Monday, June 19, 2006

Speech Analyzer v1.0

Phew, I'm starting to finish off some side projects. Yesterday I made the finishing touches on a speech analyzer program meant as an accompanying tool for a set of oratory courses in Spanish. It's programmed in .NET and makes some beautiful real-time plots of voice frequency (pitch) and speech rate. Some technical details: real-time pitch estimation was done by Noll's algorithm, real-time speech rate estimation was a mix between enrate and a newer correlation-based method. For the signal processing part we relied on the Exocortex.DSP FFT library, and for the graphics we used the ZedGraph classes.
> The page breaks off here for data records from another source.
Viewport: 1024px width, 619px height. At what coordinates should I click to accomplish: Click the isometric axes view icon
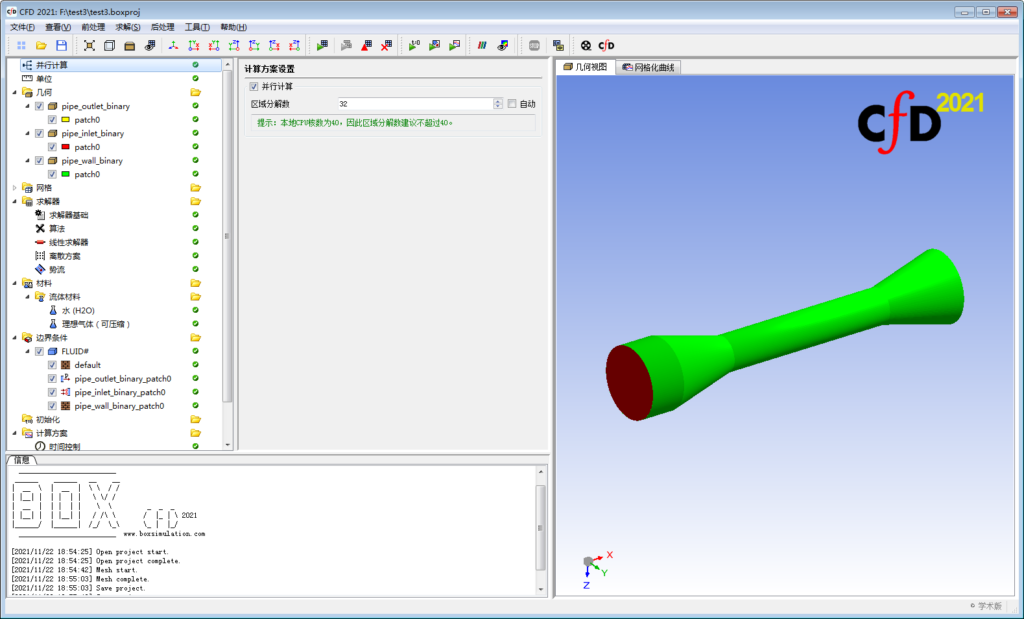click(173, 46)
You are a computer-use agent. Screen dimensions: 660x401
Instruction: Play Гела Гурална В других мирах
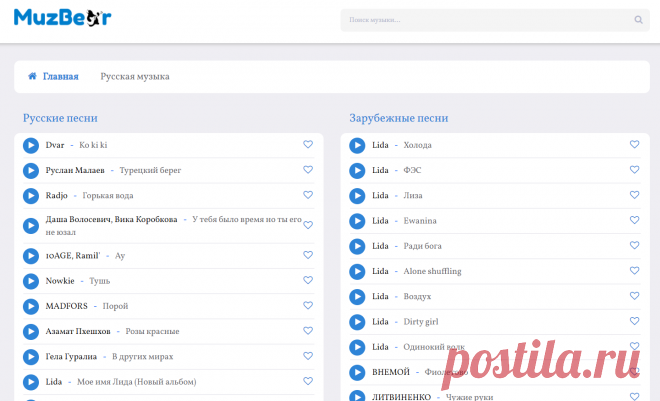point(30,356)
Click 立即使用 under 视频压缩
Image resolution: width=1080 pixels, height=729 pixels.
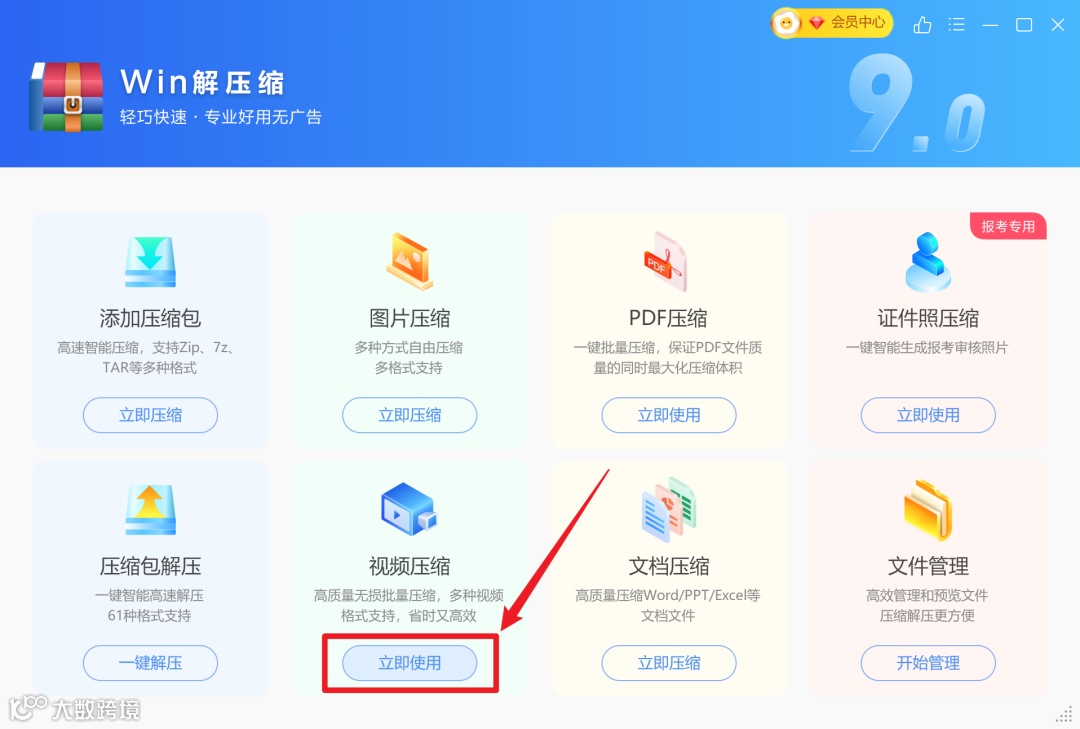(410, 663)
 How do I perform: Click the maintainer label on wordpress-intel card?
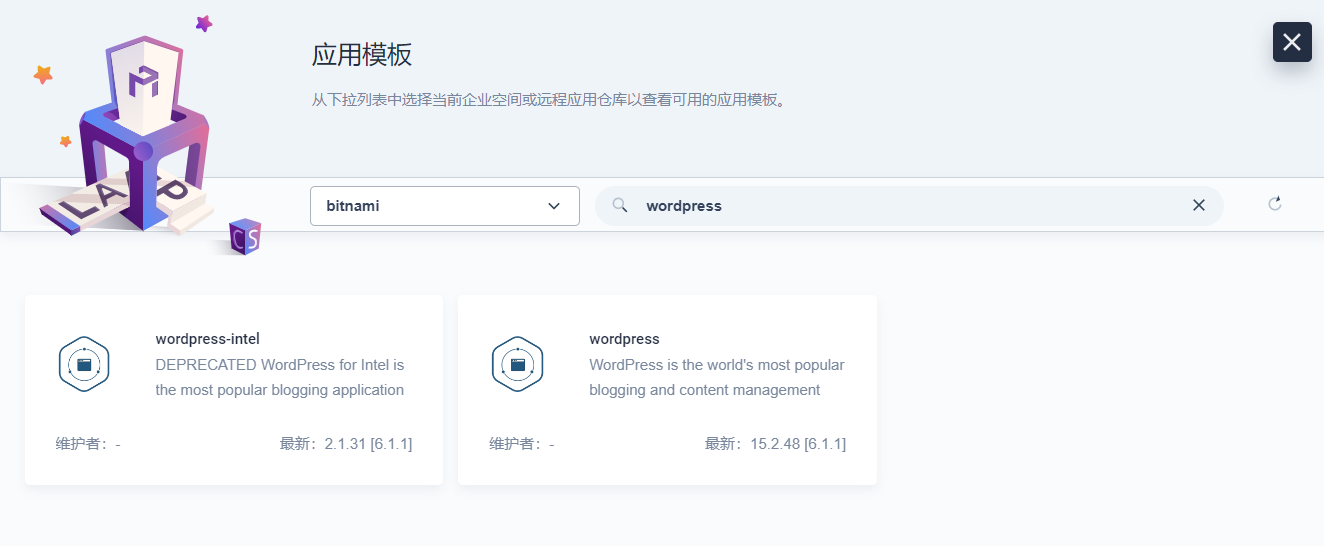point(88,444)
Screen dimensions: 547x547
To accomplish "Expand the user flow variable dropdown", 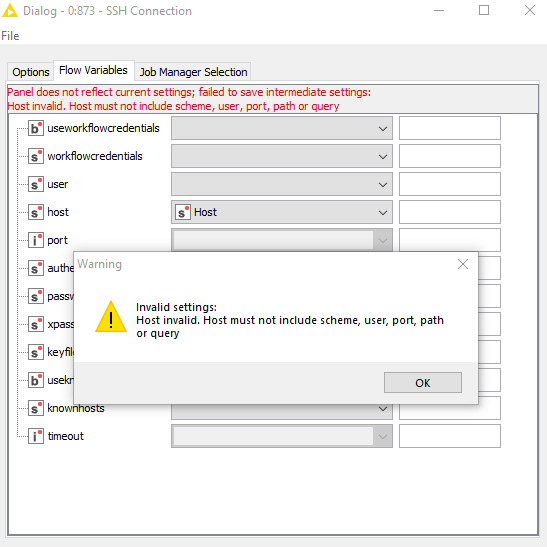I will (282, 184).
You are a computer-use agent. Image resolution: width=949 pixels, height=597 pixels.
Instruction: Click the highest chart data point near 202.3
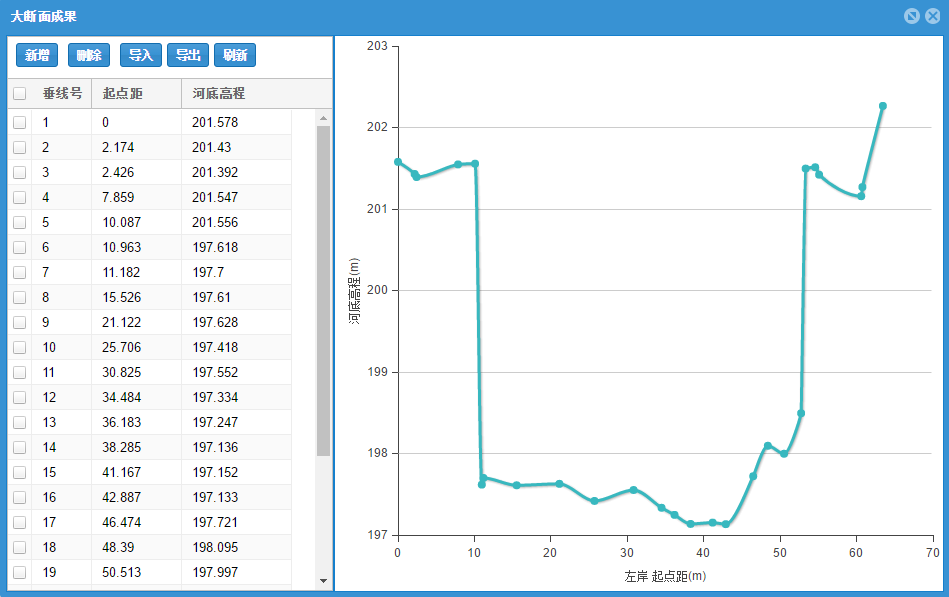coord(883,106)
Good. One for the archive.

2 comments:

Unknown said...

I am trying to use Exocortex to extract the pitch (fundamental frequency) of a wav file. The wav sample is just a single tone. I am able to create a Complex array and FFT it, but how to determine pitch from the FFT'd array? Numerical Recipes in C hinted that you find the maximum absolute value of the array and the index is the pitch:

Exocortex.DSP.Fourier.FFT(cf, Exocortex.DSP.FourierDirection.Forward);
int fundamental_frequency = 0;
for (int i = 0; i < 1024; i++)
{
if ((Math.Pow(cf[i].Re, 2) + Math.Pow(cf[i].Im, 2)) > (Math.Pow(cf[fundamental_frequency].Re, 2) + Math.Pow(cf[fundamental_frequency].Im, 2)))
{
fundamental_frequency = i;
}
}
textBox1.Text += fundamental_frequency.ToString();

But these results dont make much scense.

Tnx for any help with this.
jpreston12 at hotmail.com
jeff

Steven Van Vaerenbergh said...

Hi Jeff,

I closed this project a few years ago, and I don't recall exactly what coefficients the FFT function returns. But supposing it is just an array of Fourier coefficients of length N/2, then you get the fundamental frequency by taking into account that index i in your array corresponds to frequency 2*(i-1)/fs, where fs is your sampling frequency.

If it still doesn't make sense, try plotting the entire array of absolute values of cf for a simple signal (i.e. a sine wave). You should see a very distinctive peak in the diagram.